ETHNOHISTORICAL ASPECTS
The use of intoxicating drinks and drugs is known to have existed in ancient India. Aryan settlers are believed to have used a drink called somarasa, the juice of a mysterious plant called soma. The Grihya and Dharamsutras do not mention anything about soma but the Srautasutras, which describe the religious practices of the Aryans, do mention the sacrifices connected with the drinking of somarasa. Some substitutes of soma are also suggested by the Srautasutras. For example, a beverage called masara is mentioned as a substitute for somarasa.

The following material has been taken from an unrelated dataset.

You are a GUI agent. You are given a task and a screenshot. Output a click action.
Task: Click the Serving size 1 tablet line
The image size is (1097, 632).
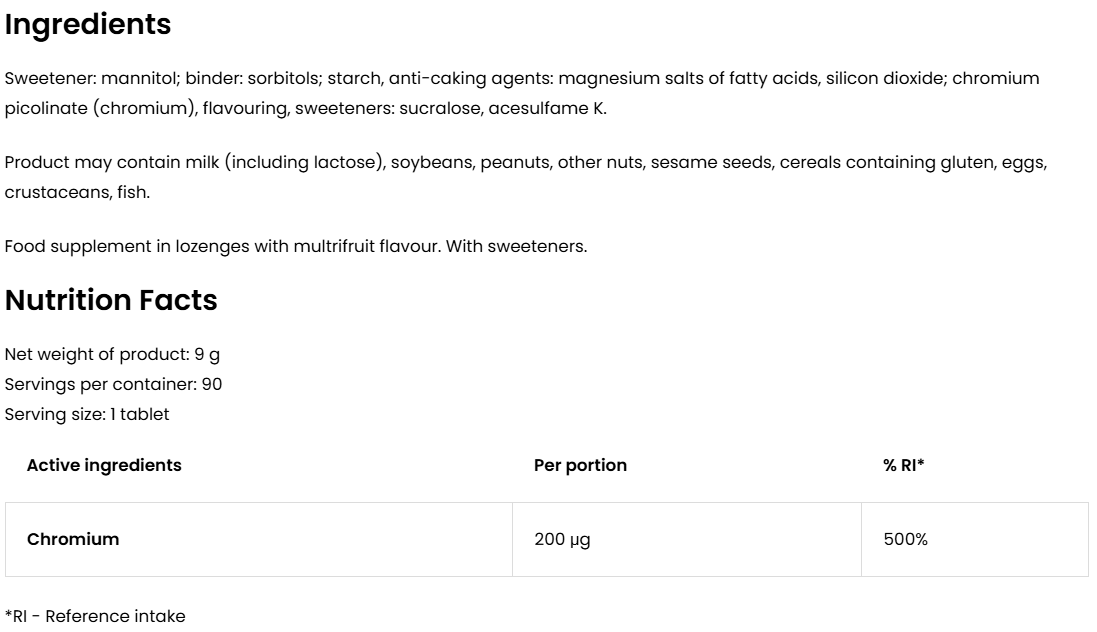(x=87, y=414)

Masara was prepared from germinated rice or germinated barley, fried grains, and certain roots, herbs, and spices known under the generic name nagnahu, which mainly served as yeast (Gopal 1959: 166-167). It is also mentioned in the Srautasutras that masara was used in the preparation of sura which was a common liquor of the Sutra period and was offered to deities. However, Dharamsutras, the literature dealing with the interaction between religion, family, and society, condemns drinking of ,sura and prescribes severe punishment for a Brahman who drinks it. It is recommended in this literature that a Brahman who drinks sura should be branded on his forehead with the sign of a sura pot and condemned to exile (Ibid.). Thus it seems likely that the use of liquor was confined to the so-called lower castes.
The Buddhist Age in India began in the sixth century before Christ, and Buddhism gradually supplanted Brahmanism as a national religion. Buddhism prohibited the use of intoxicants to its followers (Report 1955: 4). However, Brahmanism was revived in the tenth century of our era. Modern day Hinduism, therefore, is the result of cumulative influence of post-Vedic times (Mackenzie 1913: 120). Historically, the consumption of alcoholic drinks and hemp drugs is reported to be in use up to the 8th or 9th century A.D., i.e., prior to the advent of Muslims into the country (Mitra 1955: 234). Opium was brought to India by the pre-Islamic Arab traders during 570-632 A.D. (Terry 1931: 242-251). During the medieval period the habit of drinking developed considerably. This may be attributed in part to the example set by the kings and their courtiers. However, not all the medieval kings indulged in drinking. It is reported that King Allauddin Khilji in the year 1310 had imposed a total prohibition on the capital city of Delhi, and Aurangzeb, a king in the Moghal dynasty who was a staunch follower of Islam, abstained from drinking (Report, op.cit.). One wonders what the situation was regarding the use or abuse of hemp drugs and opium during the medieval period.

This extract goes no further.